## YOUR TASK
Transcribe the entire listing exactly as it appears.

## MATERIALS PROVIDED
########

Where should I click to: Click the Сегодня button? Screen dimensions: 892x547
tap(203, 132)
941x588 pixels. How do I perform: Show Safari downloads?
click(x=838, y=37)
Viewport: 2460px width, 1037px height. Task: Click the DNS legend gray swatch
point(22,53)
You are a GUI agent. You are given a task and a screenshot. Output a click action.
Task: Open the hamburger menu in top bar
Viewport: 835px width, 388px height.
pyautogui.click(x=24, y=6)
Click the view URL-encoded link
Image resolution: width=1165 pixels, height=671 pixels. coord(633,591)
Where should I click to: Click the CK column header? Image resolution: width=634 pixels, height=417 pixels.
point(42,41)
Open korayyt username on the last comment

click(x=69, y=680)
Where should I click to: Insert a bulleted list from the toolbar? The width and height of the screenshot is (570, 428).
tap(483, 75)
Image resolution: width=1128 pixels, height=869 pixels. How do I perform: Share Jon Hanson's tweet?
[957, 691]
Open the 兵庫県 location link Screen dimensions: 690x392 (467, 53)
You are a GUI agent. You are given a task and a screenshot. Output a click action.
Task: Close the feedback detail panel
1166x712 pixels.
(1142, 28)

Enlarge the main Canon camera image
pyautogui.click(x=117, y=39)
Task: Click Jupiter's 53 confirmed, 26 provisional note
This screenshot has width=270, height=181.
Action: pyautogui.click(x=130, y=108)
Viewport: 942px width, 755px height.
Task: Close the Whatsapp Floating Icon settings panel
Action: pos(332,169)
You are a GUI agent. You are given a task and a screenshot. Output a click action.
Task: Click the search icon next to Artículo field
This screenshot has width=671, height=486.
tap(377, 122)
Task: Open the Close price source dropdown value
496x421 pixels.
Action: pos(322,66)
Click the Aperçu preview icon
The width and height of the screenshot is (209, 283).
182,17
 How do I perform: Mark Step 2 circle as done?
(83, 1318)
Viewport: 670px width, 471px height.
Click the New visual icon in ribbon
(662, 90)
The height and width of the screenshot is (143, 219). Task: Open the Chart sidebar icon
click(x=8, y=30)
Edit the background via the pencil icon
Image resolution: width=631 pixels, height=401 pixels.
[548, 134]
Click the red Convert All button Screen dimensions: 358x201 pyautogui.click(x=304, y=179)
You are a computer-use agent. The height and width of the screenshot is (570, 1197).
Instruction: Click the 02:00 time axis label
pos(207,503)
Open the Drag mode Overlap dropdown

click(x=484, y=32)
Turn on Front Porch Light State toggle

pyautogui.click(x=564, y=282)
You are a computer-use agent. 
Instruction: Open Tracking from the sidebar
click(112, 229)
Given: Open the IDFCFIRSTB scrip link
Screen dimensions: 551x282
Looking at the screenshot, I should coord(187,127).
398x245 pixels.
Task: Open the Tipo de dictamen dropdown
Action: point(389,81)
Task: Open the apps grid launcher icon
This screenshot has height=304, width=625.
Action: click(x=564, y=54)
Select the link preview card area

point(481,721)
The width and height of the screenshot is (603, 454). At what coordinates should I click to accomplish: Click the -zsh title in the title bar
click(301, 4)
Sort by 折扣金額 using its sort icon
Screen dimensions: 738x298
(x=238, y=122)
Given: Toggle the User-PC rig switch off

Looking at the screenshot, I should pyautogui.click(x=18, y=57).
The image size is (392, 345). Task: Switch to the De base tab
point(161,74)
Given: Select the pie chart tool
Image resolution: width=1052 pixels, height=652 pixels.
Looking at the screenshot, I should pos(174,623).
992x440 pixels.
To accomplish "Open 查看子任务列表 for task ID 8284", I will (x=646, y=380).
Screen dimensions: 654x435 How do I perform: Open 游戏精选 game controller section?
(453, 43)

########

## SOLUTION TO THIS PROBLEM
Where should I click to: Click the Сегодня button? Screen dimensions: 892x547
tap(203, 132)
941x588 pixels. How do I perform: Show Safari downloads?
click(x=838, y=37)
Viewport: 2460px width, 1037px height. Task: Click the DNS legend gray swatch
point(22,53)
You are a GUI agent. You are given a task and a screenshot. Output a click action.
Task: Open the hamburger menu in top bar
Viewport: 835px width, 388px height.
pyautogui.click(x=24, y=6)
Click the view URL-encoded link
Image resolution: width=1165 pixels, height=671 pixels. coord(633,591)
Where should I click to: Click the CK column header? Image resolution: width=634 pixels, height=417 pixels.
point(42,41)
Open korayyt username on the last comment

click(x=69, y=680)
Where should I click to: Insert a bulleted list from the toolbar? The width and height of the screenshot is (570, 428).
tap(483, 75)
Image resolution: width=1128 pixels, height=869 pixels. How do I perform: Share Jon Hanson's tweet?
[957, 691]
Open the 兵庫県 location link Screen dimensions: 690x392 (467, 53)
You are a GUI agent. You are given a task and a screenshot. Output a click action.
Task: Close the feedback detail panel
1166x712 pixels.
(1142, 28)

Enlarge the main Canon camera image
pyautogui.click(x=117, y=39)
Task: Click Jupiter's 53 confirmed, 26 provisional note
This screenshot has width=270, height=181.
Action: pyautogui.click(x=130, y=108)
Viewport: 942px width, 755px height.
Task: Close the Whatsapp Floating Icon settings panel
Action: pos(332,169)
You are a GUI agent. You are given a task and a screenshot. Output a click action.
Task: Click the search icon next to Artículo field
This screenshot has width=671, height=486.
tap(377, 122)
Task: Open the Close price source dropdown value
496x421 pixels.
Action: pos(322,66)
Click the Aperçu preview icon
The width and height of the screenshot is (209, 283).
182,17
 How do I perform: Mark Step 2 circle as done?
(83, 1318)
Viewport: 670px width, 471px height.
Click the New visual icon in ribbon
(662, 90)
The height and width of the screenshot is (143, 219). Task: Open the Chart sidebar icon
click(x=8, y=30)
Edit the background via the pencil icon
Image resolution: width=631 pixels, height=401 pixels.
[548, 134]
Click the red Convert All button Screen dimensions: 358x201 pyautogui.click(x=304, y=179)
You are a computer-use agent. The height and width of the screenshot is (570, 1197).
Instruction: Click the 02:00 time axis label
pos(207,503)
Open the Drag mode Overlap dropdown

click(x=484, y=32)
Turn on Front Porch Light State toggle

pyautogui.click(x=564, y=282)
You are a computer-use agent. 
Instruction: Open Tracking from the sidebar
click(112, 229)
Given: Open the IDFCFIRSTB scrip link
Screen dimensions: 551x282
Looking at the screenshot, I should coord(187,127).
398x245 pixels.
Task: Open the Tipo de dictamen dropdown
Action: point(389,81)
Task: Open the apps grid launcher icon
This screenshot has height=304, width=625.
Action: click(x=564, y=54)
Select the link preview card area

point(481,721)
The width and height of the screenshot is (603, 454). At what coordinates should I click to accomplish: Click the -zsh title in the title bar
click(301, 4)
Sort by 折扣金額 using its sort icon
Screen dimensions: 738x298
(x=238, y=122)
Given: Toggle the User-PC rig switch off

Looking at the screenshot, I should pyautogui.click(x=18, y=57).
The image size is (392, 345). Task: Switch to the De base tab
point(161,74)
Given: Select the pie chart tool
Image resolution: width=1052 pixels, height=652 pixels.
Looking at the screenshot, I should pos(174,623).
992x440 pixels.
To accomplish "Open 查看子任务列表 for task ID 8284", I will (x=646, y=380).
Screen dimensions: 654x435 How do I perform: Open 游戏精选 game controller section?
(453, 43)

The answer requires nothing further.